Sunday, December 04, 2005

New Style of Comment Spam



I came back this evening from a delicious, icy, snowy weekend vacation in Seattle to discover a new type of comment spam on my blog.

These are comments that are relevant, don't contain links, are personal, have obviously read the entry and are typically responding favorably. So why did they set off my spam alarms?

In the field for a commentor's url, name, and email, this commentor has put in a blog address that leads to a content non-sense blog that looks to be up only to drive search return ratings.

So... approve the comment? Delete as spam?

Sweets gave me a good suggestion to try at first. He says keep the comment (since it is relevant, and not the part I am objecting to), and break the commentor's url by changing http to hxxp and putting a space after every character in the url.

I'll see how that goes. I definitly get the impression that these commentors are watching to see what my response is before they flood me.

Example of the comment change is exhibited with the last two comments on this Harry Potter recipe.
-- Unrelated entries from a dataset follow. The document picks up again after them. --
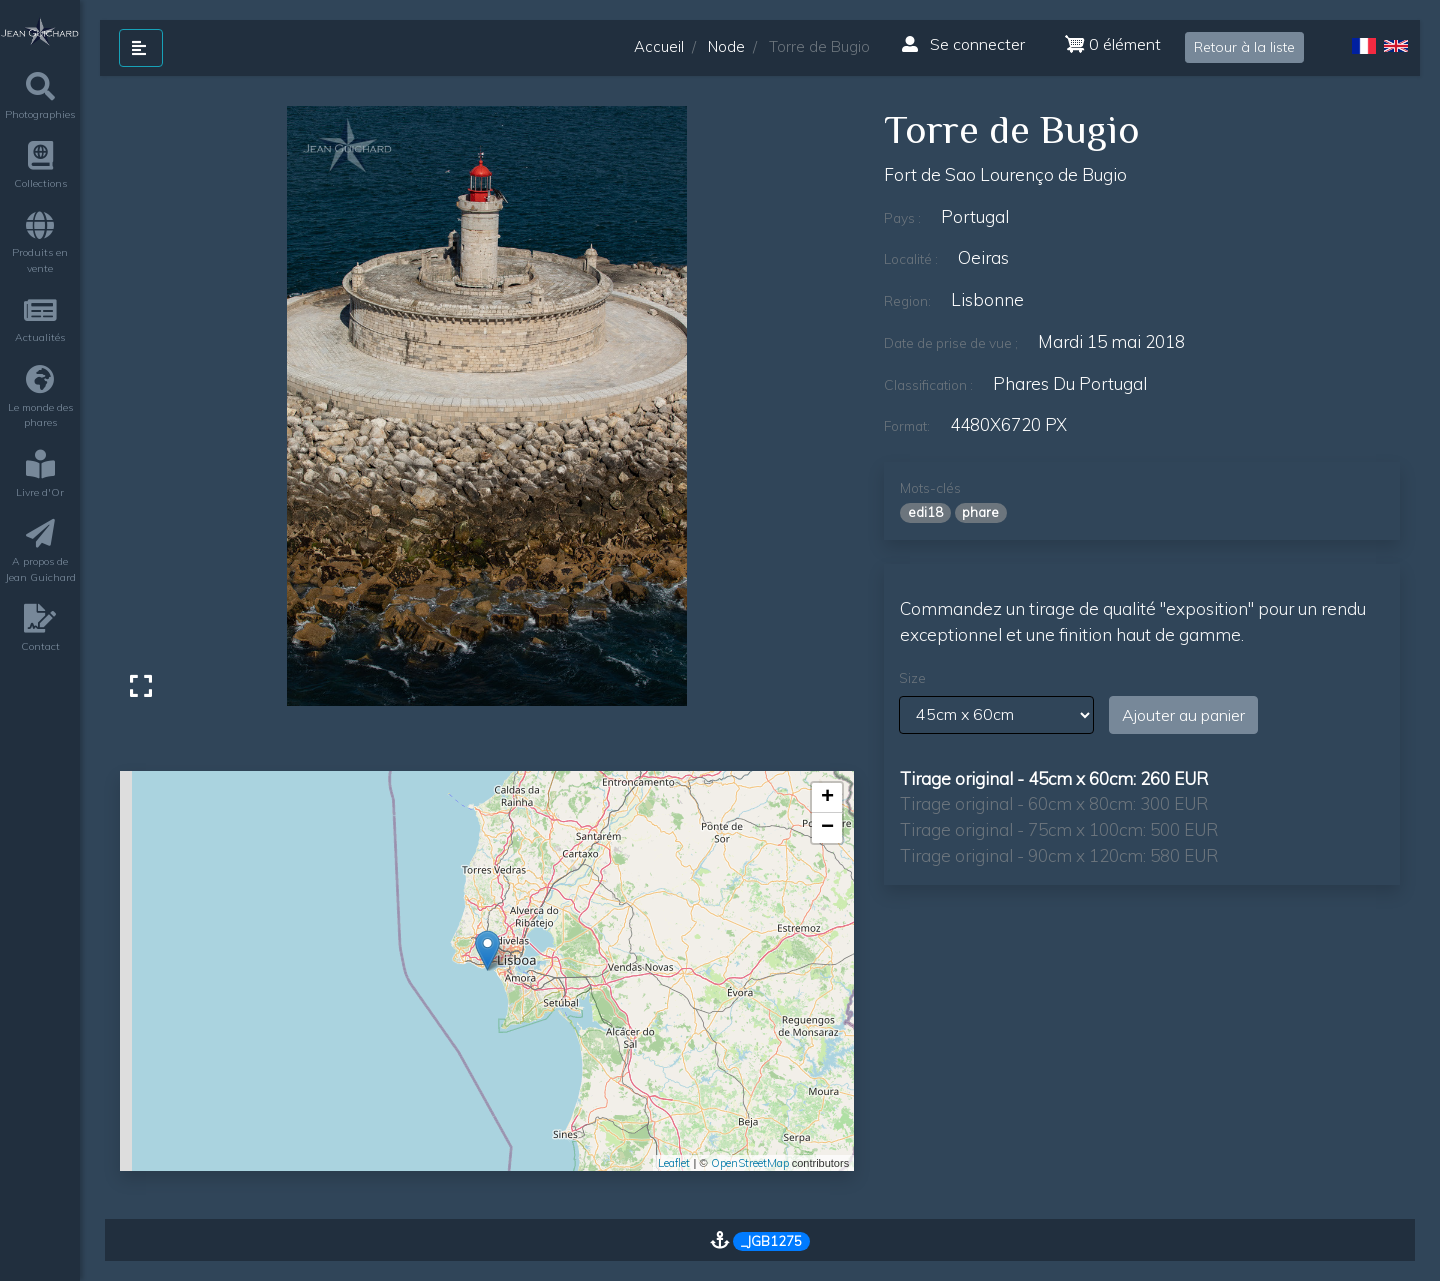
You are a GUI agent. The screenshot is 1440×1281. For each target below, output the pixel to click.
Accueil (659, 46)
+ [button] (827, 798)
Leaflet (674, 1163)
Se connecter (963, 44)
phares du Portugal (1070, 383)
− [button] (827, 828)
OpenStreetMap (750, 1163)
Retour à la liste (1244, 47)
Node (726, 46)
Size (912, 678)
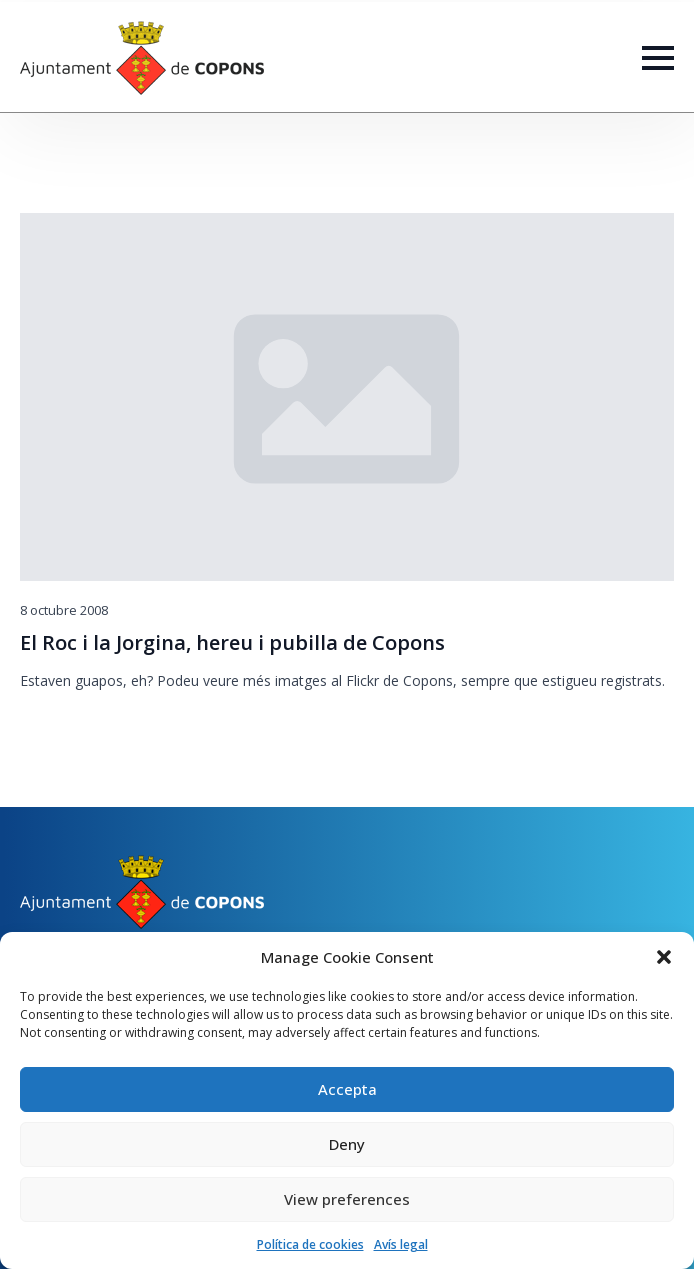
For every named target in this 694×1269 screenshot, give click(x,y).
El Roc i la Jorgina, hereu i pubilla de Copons (232, 643)
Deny (347, 1144)
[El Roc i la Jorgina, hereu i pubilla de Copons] (347, 397)
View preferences (347, 1199)
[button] (664, 957)
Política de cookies (310, 1244)
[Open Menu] (658, 58)
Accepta (347, 1089)
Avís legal (401, 1244)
This post was written by McAuliflower from Brownie Points Blog


5 comments:

Sam said...

that's strange - especially as it was such an old post.
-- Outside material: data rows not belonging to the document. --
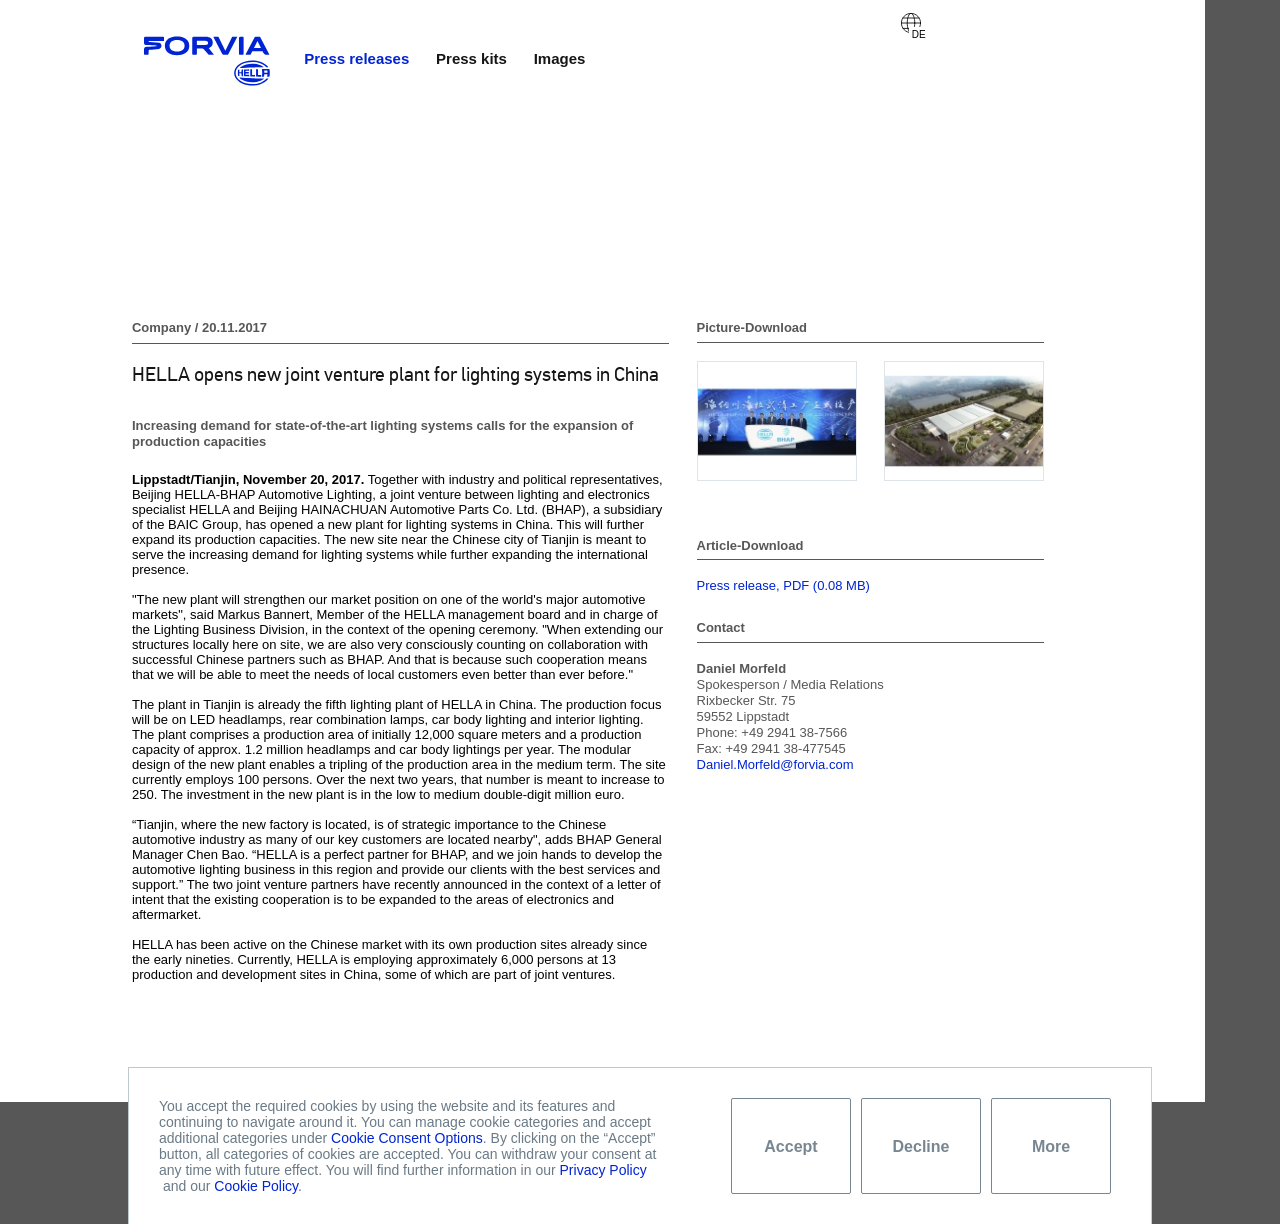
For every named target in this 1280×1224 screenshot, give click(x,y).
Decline (921, 1146)
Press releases (356, 58)
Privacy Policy (603, 1170)
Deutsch (911, 23)
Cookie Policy (256, 1186)
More (1051, 1146)
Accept (790, 1146)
hope they dont start this on blogger seeing as we dont have the capability to edit our comments.

I have another theory about why they aren't as smart as they could be, if they really want to do spam damage but I am not going to write it here in case they read it and then change their approach.

Jennifer Maiser said...

When I have had comments that ring a little strange, I completely strip out the url and email address, leaving just the comment.

Andrew said...

if they are commenting on old posts it says to me that all they are after is the link - for googlejuice - i delete them; well actually i dont i have comments turned off on old posts after 21 days.

paul said...

When I get these, I do the same thing - I break the link. But I really should just delete them since they don't add anything. More popular posts with high Google ranking get targeted by these handmade comment spams.

Manual spam seem to be moving from low paying, non-English speaking labor to more sophisticated help, probably hired by the throngs of SEO (Search Engine Optimzer) consultants popping up.

However this is the sort of thing that might be twarted by the nofollow attribute.

McAuliflower said...

Well, the response to an old post makes sense because it's been highlighted up front since I went to see Harry Potter.

Having comments suspend after a certain amount of time sounds nice.

I really like the 'no follow' attribute!